Thornton, meanwhile, basked in the glow of a World 100 triumph that cemented his lofty status in the Dirt Late Model division. He checked the box that’s most important for a driver in his current discipline.

“I honestly feel like you could win every race but Eldora, and it’d be like, ‘He’s not good enough to win Eldora. He’s not a great race car driver,’ ” said Thornton, who since becoming a full-time Dirt Late Model driver in 2020 has won five other crown jewel events (2021 DTWC, ’23 Prairie Dirt Classic, ’23 Knoxville Nationals, ’23 and ’24 Firecracker 100). “I mean, you get tired of hearing how you’re good but you can’t get it done there. Either the 49 (Davenport), the 32 (Pierce), Dale (McDowell), there’s so many other guys that have had really good success here, and really, I feel like that’s where people look at a career. Like if you can win at Eldora, then you really did something.

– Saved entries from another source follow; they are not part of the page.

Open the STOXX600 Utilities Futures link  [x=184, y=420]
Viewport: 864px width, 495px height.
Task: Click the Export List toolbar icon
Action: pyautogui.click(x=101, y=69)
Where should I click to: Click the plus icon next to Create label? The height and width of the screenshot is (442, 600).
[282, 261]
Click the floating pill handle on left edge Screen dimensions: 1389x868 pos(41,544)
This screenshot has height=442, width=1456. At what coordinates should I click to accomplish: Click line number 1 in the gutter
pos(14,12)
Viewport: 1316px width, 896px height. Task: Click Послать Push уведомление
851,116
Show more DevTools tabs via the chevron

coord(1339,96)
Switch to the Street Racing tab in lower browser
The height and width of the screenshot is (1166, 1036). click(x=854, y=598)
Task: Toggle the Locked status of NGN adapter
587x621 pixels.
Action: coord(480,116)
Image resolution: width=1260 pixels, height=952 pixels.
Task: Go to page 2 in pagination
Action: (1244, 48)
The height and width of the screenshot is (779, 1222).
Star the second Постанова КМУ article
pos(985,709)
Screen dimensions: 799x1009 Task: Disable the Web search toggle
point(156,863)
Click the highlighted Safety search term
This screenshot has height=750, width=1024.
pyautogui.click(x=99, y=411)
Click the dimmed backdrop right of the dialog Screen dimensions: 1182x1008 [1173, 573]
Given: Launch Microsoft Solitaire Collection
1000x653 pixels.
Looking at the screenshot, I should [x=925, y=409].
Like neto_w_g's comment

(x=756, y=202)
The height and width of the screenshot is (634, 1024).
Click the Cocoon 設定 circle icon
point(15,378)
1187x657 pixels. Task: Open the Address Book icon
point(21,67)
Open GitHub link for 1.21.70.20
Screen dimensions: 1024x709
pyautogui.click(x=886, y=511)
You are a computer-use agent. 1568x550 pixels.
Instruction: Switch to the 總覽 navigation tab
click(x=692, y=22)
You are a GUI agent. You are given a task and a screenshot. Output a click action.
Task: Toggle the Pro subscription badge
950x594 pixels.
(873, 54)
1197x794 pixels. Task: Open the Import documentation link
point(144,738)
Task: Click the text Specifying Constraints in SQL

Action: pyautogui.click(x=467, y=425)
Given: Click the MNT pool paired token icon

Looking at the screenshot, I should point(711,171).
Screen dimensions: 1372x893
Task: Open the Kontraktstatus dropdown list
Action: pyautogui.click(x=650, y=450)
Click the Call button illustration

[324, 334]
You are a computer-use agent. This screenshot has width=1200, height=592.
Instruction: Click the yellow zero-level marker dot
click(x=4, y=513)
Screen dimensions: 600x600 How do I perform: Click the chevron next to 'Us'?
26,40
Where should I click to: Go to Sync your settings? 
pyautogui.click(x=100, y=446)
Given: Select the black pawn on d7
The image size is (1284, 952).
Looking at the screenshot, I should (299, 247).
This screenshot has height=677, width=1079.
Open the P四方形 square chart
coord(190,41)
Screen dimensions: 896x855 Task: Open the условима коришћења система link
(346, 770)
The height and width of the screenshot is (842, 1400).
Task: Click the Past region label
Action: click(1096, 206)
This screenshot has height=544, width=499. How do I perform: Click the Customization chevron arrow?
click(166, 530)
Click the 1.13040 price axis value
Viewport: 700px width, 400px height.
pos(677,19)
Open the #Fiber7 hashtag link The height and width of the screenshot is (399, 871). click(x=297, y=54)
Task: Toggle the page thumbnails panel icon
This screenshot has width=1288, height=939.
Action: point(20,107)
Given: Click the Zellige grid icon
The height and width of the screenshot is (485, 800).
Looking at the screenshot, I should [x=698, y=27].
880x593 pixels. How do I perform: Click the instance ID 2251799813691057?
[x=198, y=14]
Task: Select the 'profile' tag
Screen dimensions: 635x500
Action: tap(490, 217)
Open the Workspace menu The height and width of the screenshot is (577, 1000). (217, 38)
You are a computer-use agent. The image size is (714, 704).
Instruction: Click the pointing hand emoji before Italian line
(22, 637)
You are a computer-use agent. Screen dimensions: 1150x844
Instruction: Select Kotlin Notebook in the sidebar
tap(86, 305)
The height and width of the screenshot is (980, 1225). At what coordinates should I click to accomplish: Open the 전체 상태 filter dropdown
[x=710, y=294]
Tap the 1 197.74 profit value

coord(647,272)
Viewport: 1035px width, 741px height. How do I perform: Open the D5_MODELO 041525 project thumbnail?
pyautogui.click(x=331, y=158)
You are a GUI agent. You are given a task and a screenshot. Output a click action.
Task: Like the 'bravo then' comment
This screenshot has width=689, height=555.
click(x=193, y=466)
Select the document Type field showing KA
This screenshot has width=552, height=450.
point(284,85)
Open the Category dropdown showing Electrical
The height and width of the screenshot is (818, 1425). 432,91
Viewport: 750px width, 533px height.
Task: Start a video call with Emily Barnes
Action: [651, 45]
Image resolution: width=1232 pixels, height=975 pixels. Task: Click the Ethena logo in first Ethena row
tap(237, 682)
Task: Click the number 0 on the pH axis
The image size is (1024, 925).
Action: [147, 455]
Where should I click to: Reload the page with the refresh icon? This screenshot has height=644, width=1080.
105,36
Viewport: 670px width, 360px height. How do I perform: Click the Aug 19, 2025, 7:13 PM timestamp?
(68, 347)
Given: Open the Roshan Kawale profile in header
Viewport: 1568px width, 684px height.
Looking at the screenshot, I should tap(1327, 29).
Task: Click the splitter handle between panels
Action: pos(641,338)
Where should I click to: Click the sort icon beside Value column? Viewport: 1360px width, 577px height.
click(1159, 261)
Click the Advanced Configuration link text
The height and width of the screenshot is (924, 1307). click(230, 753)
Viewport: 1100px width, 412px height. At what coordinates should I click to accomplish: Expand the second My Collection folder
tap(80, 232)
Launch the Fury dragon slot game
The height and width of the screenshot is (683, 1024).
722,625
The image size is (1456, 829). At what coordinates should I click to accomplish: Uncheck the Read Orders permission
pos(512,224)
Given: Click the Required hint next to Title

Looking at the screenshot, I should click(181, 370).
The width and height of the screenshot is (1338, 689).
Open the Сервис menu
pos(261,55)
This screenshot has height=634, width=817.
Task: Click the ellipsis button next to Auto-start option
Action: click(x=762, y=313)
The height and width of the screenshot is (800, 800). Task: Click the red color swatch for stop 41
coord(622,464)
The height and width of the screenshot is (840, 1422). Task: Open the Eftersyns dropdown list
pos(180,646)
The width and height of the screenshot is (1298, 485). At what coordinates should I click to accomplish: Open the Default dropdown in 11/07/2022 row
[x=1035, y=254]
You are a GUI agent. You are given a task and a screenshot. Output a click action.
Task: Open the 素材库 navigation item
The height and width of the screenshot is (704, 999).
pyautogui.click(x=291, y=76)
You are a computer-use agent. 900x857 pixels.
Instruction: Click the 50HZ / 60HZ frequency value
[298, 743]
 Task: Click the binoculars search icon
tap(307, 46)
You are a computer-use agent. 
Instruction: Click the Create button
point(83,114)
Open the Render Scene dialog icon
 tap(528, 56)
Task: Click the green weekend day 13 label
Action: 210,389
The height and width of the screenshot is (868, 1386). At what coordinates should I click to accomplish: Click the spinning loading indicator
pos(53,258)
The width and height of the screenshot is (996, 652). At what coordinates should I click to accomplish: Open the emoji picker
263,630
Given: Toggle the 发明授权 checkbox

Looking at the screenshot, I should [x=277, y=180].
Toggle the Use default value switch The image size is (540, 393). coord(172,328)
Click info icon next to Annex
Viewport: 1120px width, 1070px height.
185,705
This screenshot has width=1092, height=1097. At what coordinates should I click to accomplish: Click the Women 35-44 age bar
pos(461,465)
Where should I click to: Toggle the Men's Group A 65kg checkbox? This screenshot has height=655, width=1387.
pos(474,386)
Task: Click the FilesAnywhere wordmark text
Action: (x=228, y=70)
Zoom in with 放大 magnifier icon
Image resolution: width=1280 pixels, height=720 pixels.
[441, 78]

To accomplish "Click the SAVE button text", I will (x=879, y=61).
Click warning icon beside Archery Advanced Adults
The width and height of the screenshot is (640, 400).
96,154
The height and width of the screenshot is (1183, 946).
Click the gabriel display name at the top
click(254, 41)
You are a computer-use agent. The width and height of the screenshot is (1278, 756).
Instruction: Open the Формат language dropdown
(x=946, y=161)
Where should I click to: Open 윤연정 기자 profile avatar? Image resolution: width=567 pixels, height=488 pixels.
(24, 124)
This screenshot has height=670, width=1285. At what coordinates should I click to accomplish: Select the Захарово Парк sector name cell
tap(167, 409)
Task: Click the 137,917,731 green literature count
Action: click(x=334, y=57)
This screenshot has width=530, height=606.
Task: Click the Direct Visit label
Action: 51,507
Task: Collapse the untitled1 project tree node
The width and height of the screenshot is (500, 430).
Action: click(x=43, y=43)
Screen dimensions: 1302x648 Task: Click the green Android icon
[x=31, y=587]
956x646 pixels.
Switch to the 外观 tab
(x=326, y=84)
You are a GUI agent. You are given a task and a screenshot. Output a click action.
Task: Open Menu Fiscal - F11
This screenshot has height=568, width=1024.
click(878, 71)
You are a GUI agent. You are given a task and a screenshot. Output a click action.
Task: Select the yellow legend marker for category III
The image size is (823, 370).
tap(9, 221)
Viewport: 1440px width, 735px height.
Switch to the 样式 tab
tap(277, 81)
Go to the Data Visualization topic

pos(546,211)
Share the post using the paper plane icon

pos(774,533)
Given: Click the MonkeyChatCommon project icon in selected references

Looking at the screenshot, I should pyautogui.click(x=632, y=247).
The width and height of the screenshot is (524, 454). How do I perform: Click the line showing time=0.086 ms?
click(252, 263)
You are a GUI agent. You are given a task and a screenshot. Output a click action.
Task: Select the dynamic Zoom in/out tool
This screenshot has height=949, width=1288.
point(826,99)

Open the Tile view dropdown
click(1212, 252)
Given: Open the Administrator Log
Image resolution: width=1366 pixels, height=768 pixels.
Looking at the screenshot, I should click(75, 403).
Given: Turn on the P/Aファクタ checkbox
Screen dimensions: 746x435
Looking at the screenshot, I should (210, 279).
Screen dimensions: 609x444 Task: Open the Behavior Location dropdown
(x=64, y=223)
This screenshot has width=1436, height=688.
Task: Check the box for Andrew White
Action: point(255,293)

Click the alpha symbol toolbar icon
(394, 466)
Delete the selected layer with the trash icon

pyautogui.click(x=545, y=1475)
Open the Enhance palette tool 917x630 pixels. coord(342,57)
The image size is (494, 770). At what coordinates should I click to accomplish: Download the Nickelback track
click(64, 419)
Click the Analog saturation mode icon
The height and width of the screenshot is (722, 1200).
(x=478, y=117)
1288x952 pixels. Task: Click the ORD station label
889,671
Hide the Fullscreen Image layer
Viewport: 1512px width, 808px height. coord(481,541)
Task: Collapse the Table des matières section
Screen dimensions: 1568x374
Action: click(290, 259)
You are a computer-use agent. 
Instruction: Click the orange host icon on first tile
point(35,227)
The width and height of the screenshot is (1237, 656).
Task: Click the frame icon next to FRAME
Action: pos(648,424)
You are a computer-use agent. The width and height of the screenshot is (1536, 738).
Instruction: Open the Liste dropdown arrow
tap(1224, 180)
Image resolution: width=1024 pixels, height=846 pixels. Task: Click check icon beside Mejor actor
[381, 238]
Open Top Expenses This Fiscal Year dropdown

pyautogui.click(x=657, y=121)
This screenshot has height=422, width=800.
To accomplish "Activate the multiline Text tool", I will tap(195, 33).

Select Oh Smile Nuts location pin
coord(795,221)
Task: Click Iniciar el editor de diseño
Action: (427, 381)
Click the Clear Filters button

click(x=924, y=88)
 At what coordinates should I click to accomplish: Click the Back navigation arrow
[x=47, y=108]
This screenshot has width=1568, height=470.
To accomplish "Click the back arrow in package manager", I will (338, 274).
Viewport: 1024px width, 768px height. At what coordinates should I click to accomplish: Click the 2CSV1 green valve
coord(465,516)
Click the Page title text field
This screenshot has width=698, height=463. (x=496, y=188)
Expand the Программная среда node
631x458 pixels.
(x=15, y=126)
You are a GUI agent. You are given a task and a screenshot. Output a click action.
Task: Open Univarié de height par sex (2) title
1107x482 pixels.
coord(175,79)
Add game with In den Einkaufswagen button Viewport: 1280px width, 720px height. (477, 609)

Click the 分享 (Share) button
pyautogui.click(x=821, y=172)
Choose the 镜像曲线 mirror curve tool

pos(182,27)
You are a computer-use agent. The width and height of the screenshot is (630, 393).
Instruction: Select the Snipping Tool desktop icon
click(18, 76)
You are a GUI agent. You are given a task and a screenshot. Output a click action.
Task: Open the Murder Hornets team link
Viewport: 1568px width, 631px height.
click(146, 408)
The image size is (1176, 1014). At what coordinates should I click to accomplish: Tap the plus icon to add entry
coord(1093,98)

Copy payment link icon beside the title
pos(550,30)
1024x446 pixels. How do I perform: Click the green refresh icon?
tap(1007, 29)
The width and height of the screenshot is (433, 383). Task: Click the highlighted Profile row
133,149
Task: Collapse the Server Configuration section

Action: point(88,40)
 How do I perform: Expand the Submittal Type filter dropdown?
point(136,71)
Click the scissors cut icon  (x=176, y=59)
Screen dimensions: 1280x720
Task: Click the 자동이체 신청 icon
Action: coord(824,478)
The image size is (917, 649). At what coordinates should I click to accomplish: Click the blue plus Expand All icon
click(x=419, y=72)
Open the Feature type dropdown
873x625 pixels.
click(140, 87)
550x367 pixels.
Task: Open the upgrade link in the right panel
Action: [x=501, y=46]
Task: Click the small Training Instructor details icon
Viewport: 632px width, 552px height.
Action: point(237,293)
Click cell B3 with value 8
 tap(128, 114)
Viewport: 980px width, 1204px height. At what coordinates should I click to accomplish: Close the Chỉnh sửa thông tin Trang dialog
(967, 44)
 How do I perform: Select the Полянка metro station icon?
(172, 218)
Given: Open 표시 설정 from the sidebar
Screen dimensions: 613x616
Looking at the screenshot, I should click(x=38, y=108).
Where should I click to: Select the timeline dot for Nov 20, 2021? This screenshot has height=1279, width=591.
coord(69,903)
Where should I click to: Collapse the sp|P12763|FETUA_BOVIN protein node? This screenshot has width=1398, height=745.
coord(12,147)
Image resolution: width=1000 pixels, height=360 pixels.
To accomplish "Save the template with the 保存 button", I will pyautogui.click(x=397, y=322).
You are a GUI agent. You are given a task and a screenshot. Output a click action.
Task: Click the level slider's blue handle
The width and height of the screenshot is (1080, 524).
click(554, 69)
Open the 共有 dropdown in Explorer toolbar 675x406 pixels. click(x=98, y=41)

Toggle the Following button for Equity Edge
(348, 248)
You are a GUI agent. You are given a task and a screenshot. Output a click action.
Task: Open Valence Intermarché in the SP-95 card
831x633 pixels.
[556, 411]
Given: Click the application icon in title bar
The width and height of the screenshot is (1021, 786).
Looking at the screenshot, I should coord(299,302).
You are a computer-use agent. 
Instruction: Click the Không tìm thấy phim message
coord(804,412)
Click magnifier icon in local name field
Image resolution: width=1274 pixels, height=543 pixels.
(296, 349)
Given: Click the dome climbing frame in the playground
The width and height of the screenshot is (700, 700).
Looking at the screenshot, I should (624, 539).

“I feel like probably my signature career win (previously) was probably the Dirt Track (World Championship) at Portsmouth (Ohio) just because it was early in my career, as far as Late Model-wise. So this one is probably a little more special, just because I got to race J.D., I got to race Madden, I got to race (third-finishing) Nick (Hoffman). Luckily I didn’t have to race Dale, otherwise, for where he started, I think if Dale started on the front row, it probably would have been a snoozer honestly.”

Most of all, Thornton was able to experience the utter joy of standing on Eldora’s winner’s stage in front of a record crowd.

“It was awesome,” Thornton said. “It feels like one of those … almost like it’s your first win all over again, just because there’s so many people here and the crowd’s so loud whether they’re cheering, booing, whatever, and there’s 50 photographers up there.

“So I go back to my 14-year-old self, and that’s where you always wanted to be. You wanted to be a race car driver, you wanted to be there on the top step. I’m gonna cherish it for a while.”